Chute de la livre : pourquoi ce que les autorités veulent faire est voué à l’échec

Le marché parallèle, que les autorités libanaises considèrent comme un « marché noir », est en réalité le seul marché où les particuliers et les détaillants non subventionnés peuvent acheter des devises.

Chute de la livre : pourquoi ce que les autorités veulent faire est voué à l’échec

La livre libanaise n’en finit plus de plonger. Joseph Eid/AFP

Alors que les manifestants ont bloqué, plusieurs jours durant, les routes à travers le pays pour protester contre la vive dépréciation de la livre libanaise (LL), qui continue de plonger après avoir passé le 2 mars le cap symbolique des 10 000 LL pour un dollar, les autorités officielles sont intervenues pour tenter de stopper la chute de la monnaie nationale.

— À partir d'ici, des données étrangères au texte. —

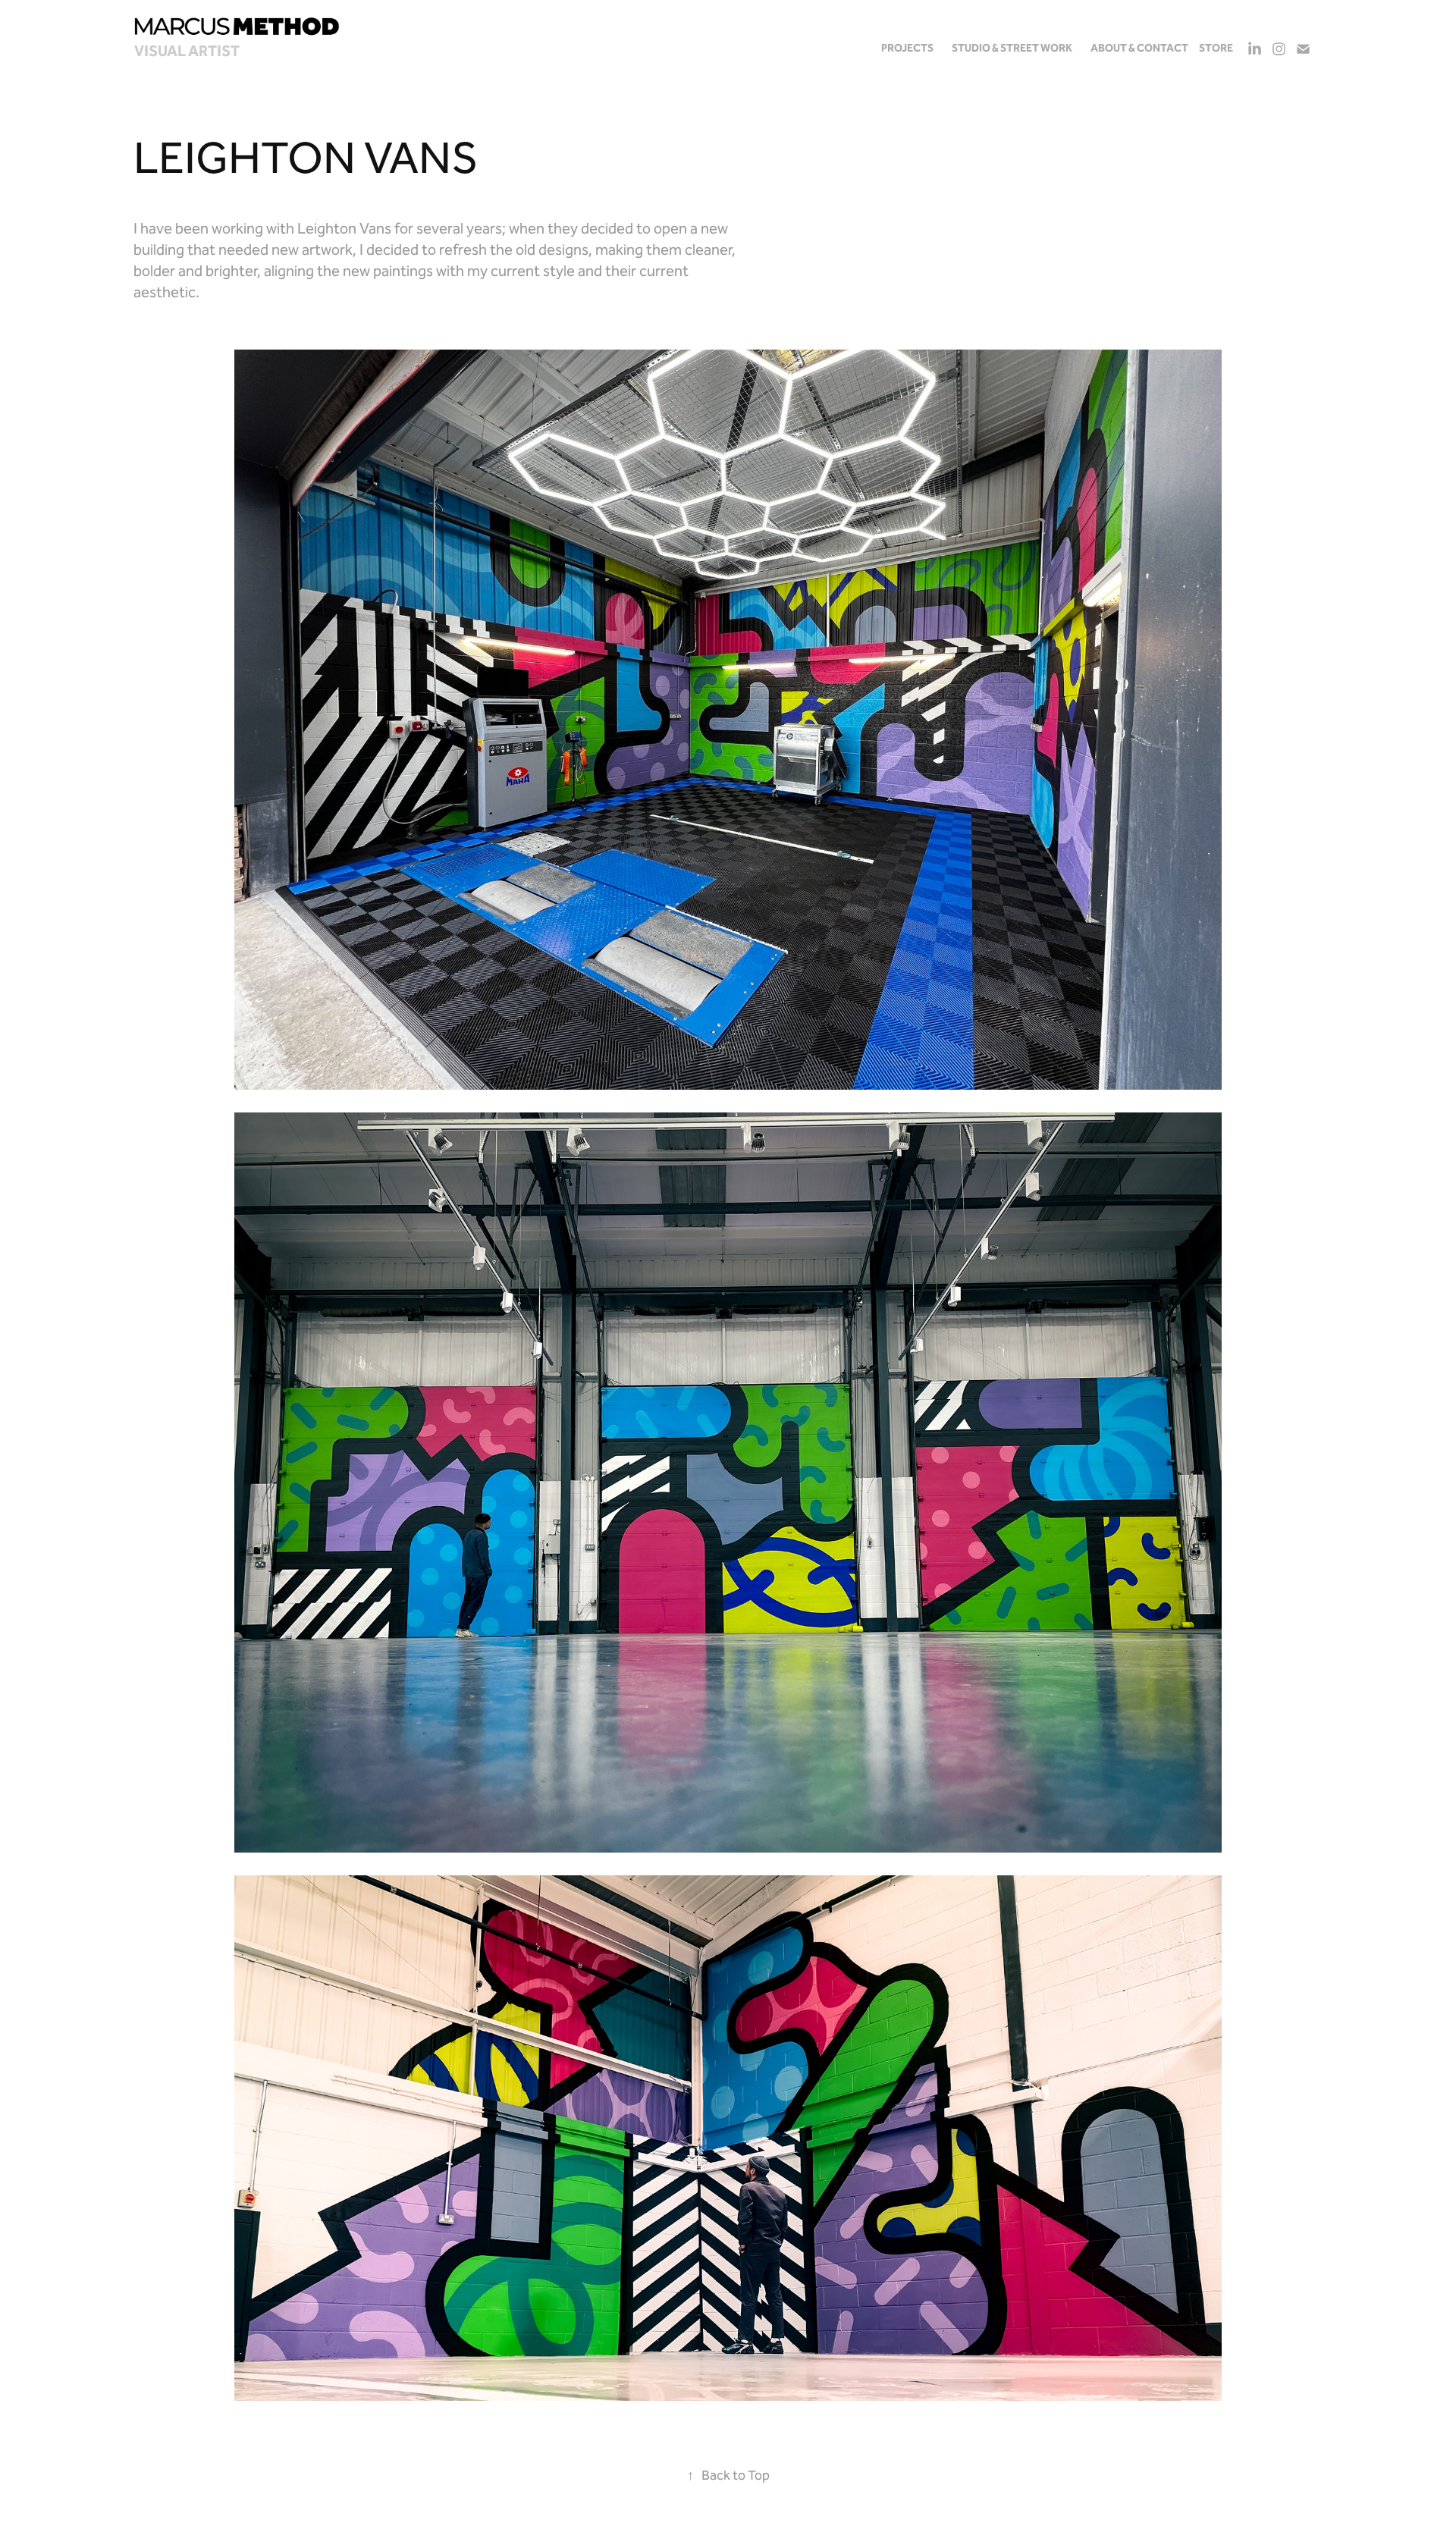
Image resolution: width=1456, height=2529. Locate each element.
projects (907, 49)
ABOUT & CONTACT (1139, 49)
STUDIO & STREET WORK (1012, 49)
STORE (1216, 49)
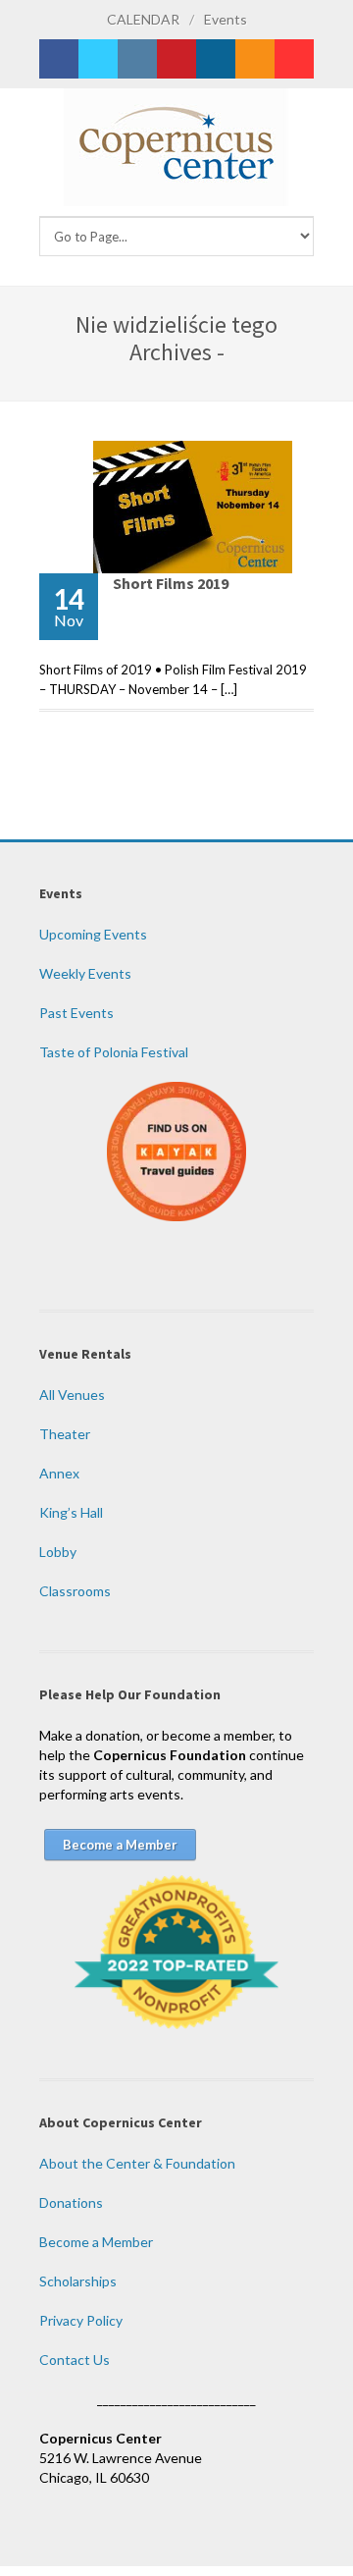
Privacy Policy (81, 2320)
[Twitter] (98, 59)
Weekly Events (85, 973)
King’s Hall (71, 1512)
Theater (64, 1433)
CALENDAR (143, 19)
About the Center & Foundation (137, 2163)
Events (225, 19)
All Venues (72, 1394)
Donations (71, 2202)
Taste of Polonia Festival (113, 1052)
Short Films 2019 (170, 583)
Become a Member (96, 2241)
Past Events (76, 1012)
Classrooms (75, 1591)
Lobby (57, 1551)
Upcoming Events (93, 934)
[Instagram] (137, 59)
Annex (59, 1473)
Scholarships (78, 2281)
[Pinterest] (176, 59)
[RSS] (255, 59)
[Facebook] (58, 59)
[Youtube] (294, 59)
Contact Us (74, 2359)
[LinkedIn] (215, 59)
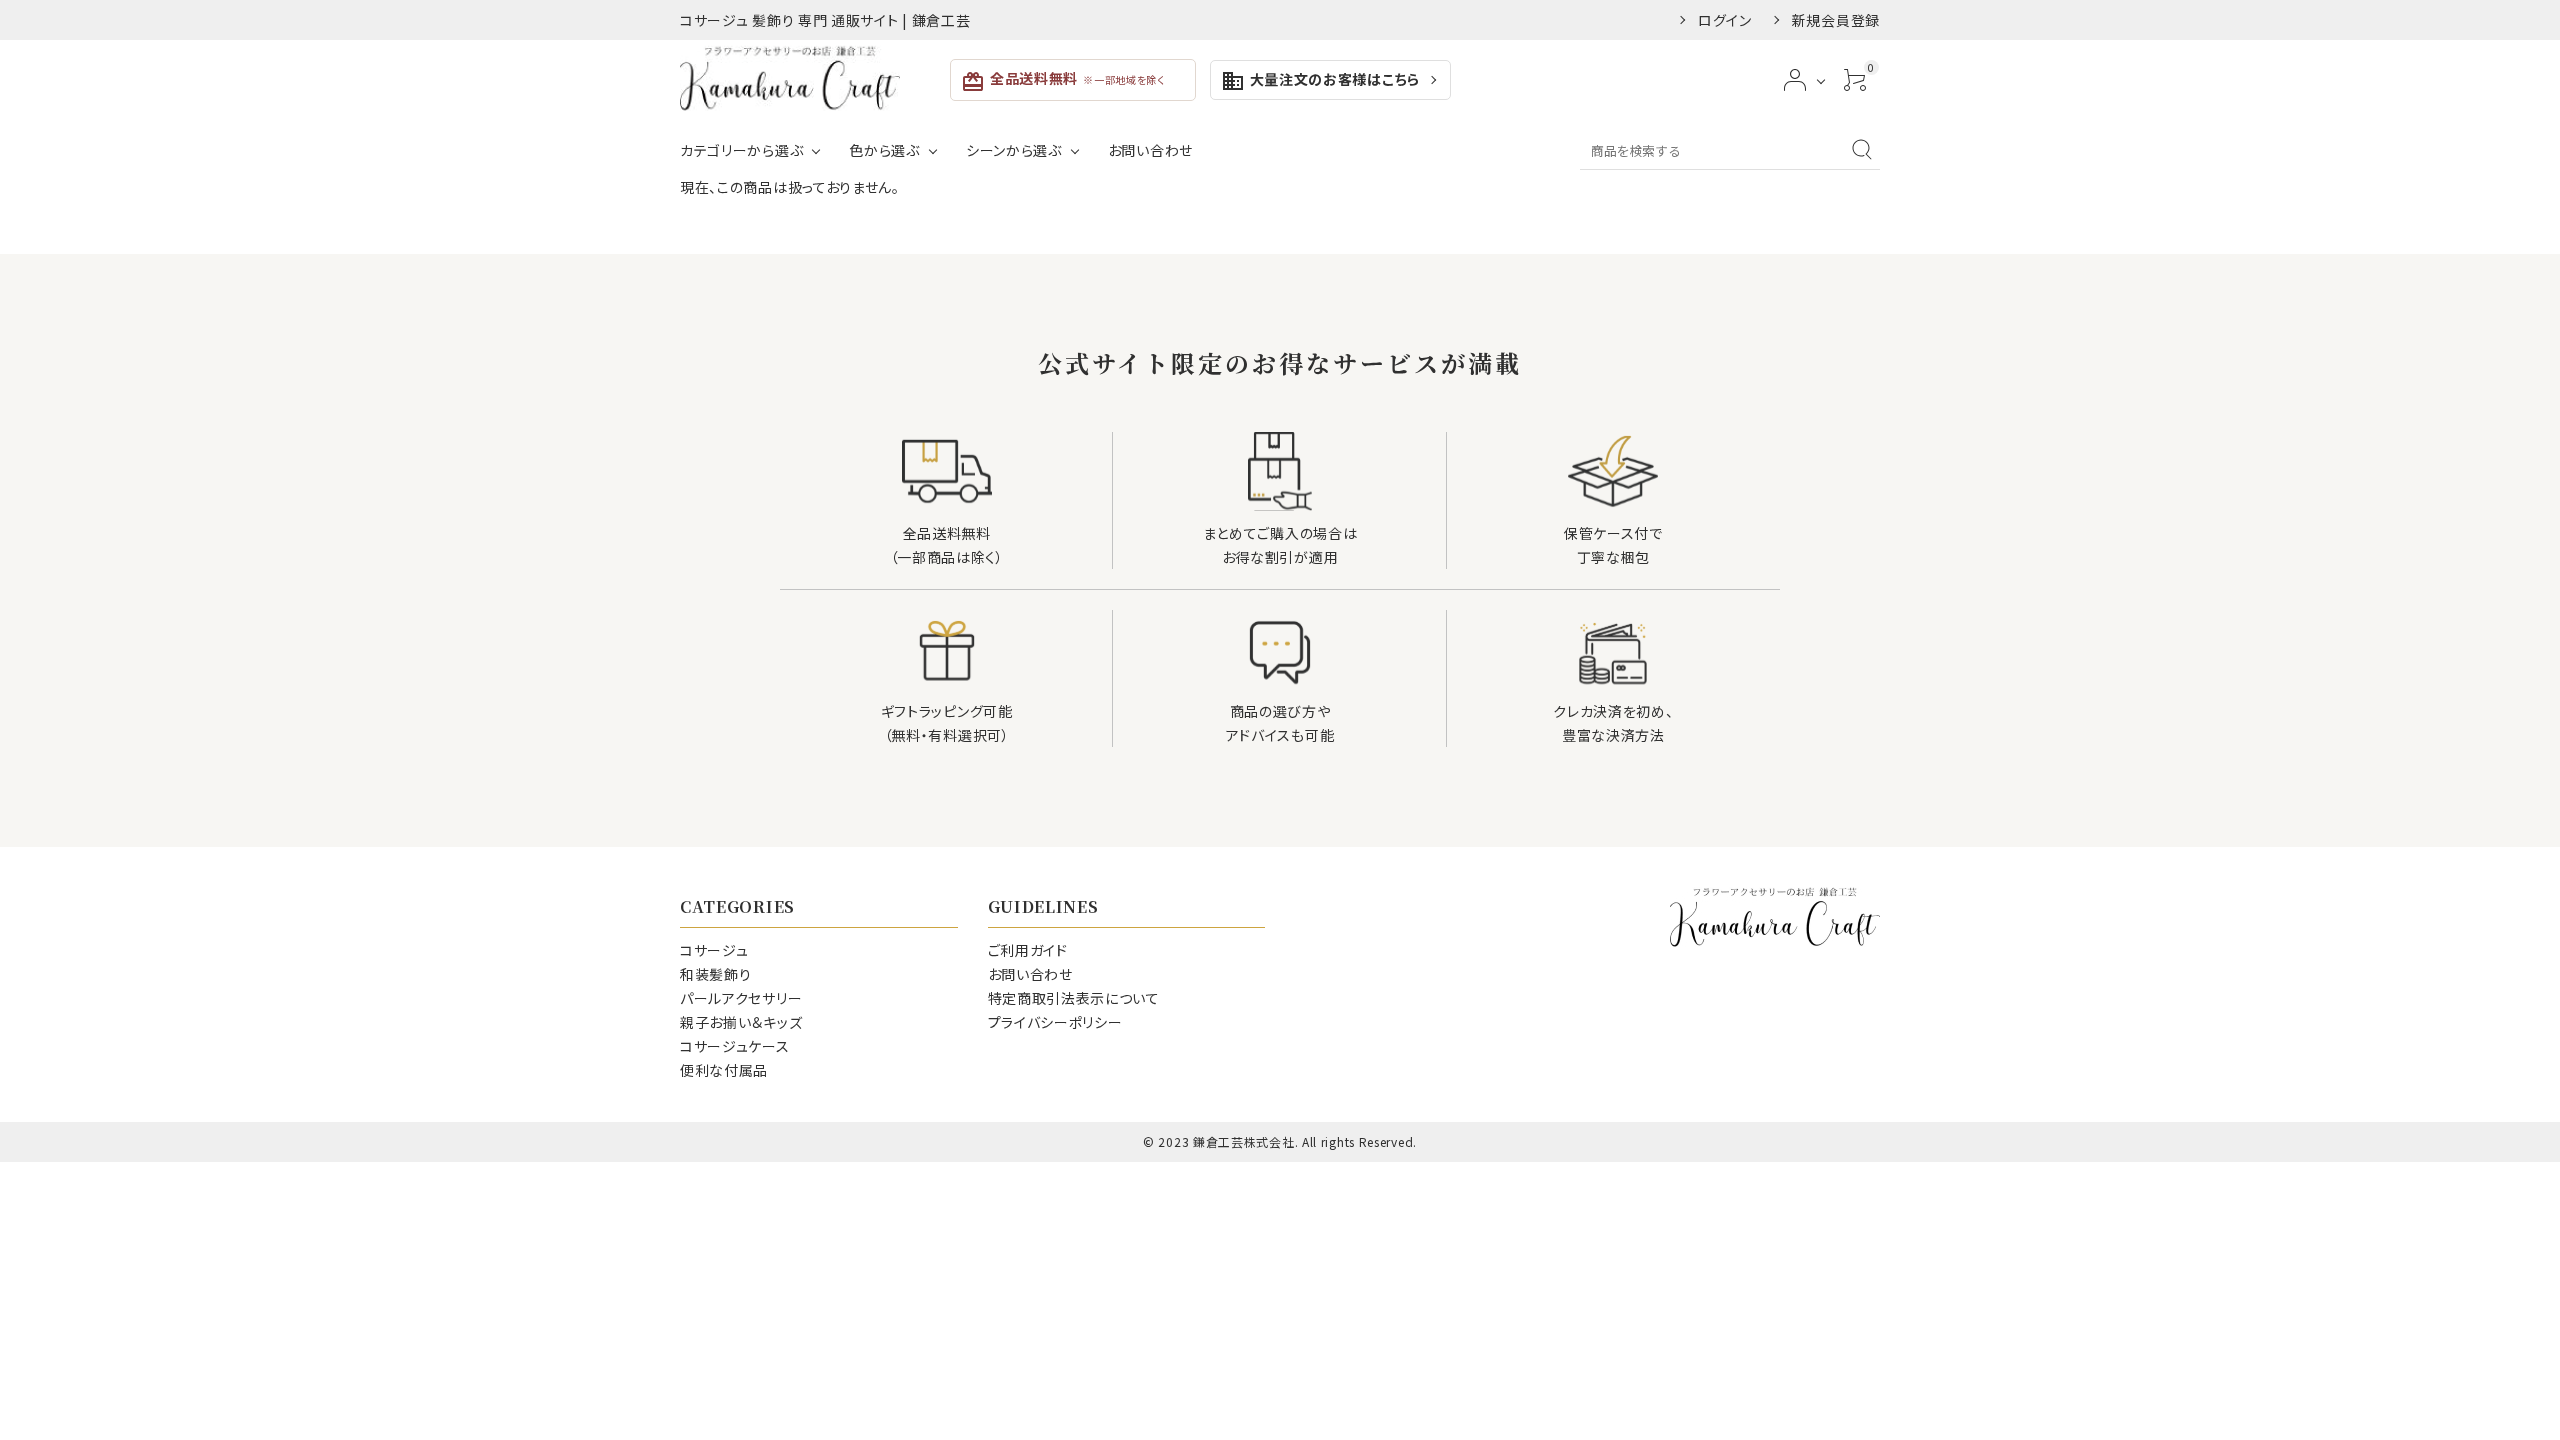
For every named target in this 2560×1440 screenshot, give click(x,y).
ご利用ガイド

Lundi 8 mars, de hauts responsables ont tenu à Baabda une réunion axée sur la sécurité économique et financière. Parmi les présents figuraient le président Michel Aoun, des membres du gouvernement sortant, le gouverneur de la Banque du Liban (BDL) Riad Salamé, le président de l’Association des banques, des membres du syndicat des changeurs et des responsables de premier plan de la sécurité. À l’issue de la réunion, les participants ont annoncé qu’ils avaient décidé de sévir contre tous les changeurs, autorisés et illégaux, qui « spéculent » contre la livre, et d’interdire les plates-formes électroniques qui affichent le taux de change du dollar sur le marché parallèle. Hier, le procureur général près la Cour de cassation, Ghassan Oueidate, a d’ailleurs demandé une aide juridique aux États-Unis pour les bloquer. Elles contredisent, selon le magistrat, les dispositions du Code national de la monnaie et sont responsables de spéculations ayant pour objectifs de saper la confiance dans les finances publiques de l’État libanais et de corrompre le marché de l’offre et de la demande par la fraude. Les autorités ont, en outre, appelé les ministères et les agences de sécurité à exercer un contrôle sur les transactions de devises fortes, sauf lorsque celles-ci sont effectuées à des « fins commerciales, industrielles ou sanitaires ». Cette parade des responsables rappelle des tentatives similaires infructueuses effectuées dans le passé, également pour endiguer la chute de la livre, ce qui permet de penser que cette nouvelle tentative, parce que du même acabit, risque de connaître le même sort. À cet effet, voici un rappel de ce qui a été fait cette semaine, de ce qui s’était passé les fois précédentes où la même stratégie avait été adoptée et les raisons pour lesquelles elle ne parvient pas à inverser la courbe.

Supprimer le taux

Lundi, l’opérateur officiel de télécommunications Ogero a bloqué plusieurs applications et sites web qui déterminent le taux de la livre, a indiqué le président d’Ogero, Imad Kreidiyeh, dans un tweet. L’un de ces principaux sites web, Lirarate.com, a ainsi cessé de fonctionner sur le réseau d’Ogero. Toutefois, il est toujours possible d’y accéder en installant un réseau privé virtuel (Virtual Private Network ou VPN).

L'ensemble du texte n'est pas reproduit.